Once again the blog has been sadly neglected, due to attendance last week at the Ontario Association of Fire Chiefs trade show and conference, followed by several days of catch up. Time, now, to catch up here, too.

May 7, 2008 
By Carey Fredericks



First, a shameless plug for Fire Fighting in
Canada contributors Lyle Quan and Les Karpluk, whose crack, and crack-of-dawn, presentation, Leadership – Art or Science, was both well done and well received. We’re predicting a coast-to-coast road show when word gets out about the quality of the presentation!

 

A highlight of the conference for many was the fire and life safety presentation by Tim Vandenbrink, assistant fire marshal in Alberta. Vandenbrink is a diminutive fireball (bad choice of words, I know!) who managed to captivate a room full of about 400 fire chiefs, deputies and training officers on a subject that they’ve all heard about a million times before. Vandenbrink’s presentation was different.

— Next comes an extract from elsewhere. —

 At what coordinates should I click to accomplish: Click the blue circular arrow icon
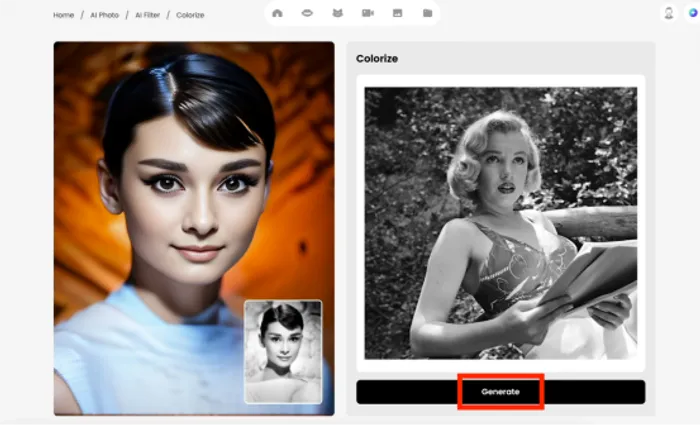tap(690, 14)
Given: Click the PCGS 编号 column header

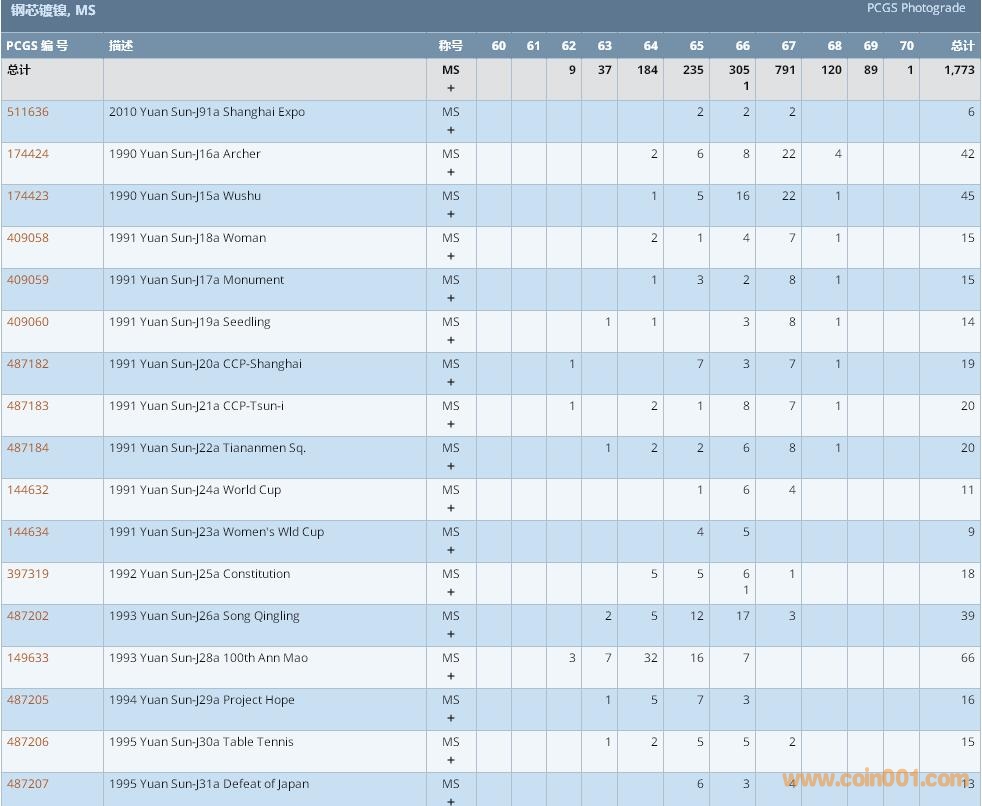Looking at the screenshot, I should (37, 46).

Alternately jumping up and down, yelling and making wonderful faces, Vandenbrink had the room in stitches for much of the presentation, like when he talked about Kurt Russell running into a burning building in the movie Backdraft with no BA but with AN AXE, or asking a six year old what he’d do if his clothes were on fire. “I wouldn’t put them on.” If you want to get the fire and life safety message across effectively, book this guy for your next meeting.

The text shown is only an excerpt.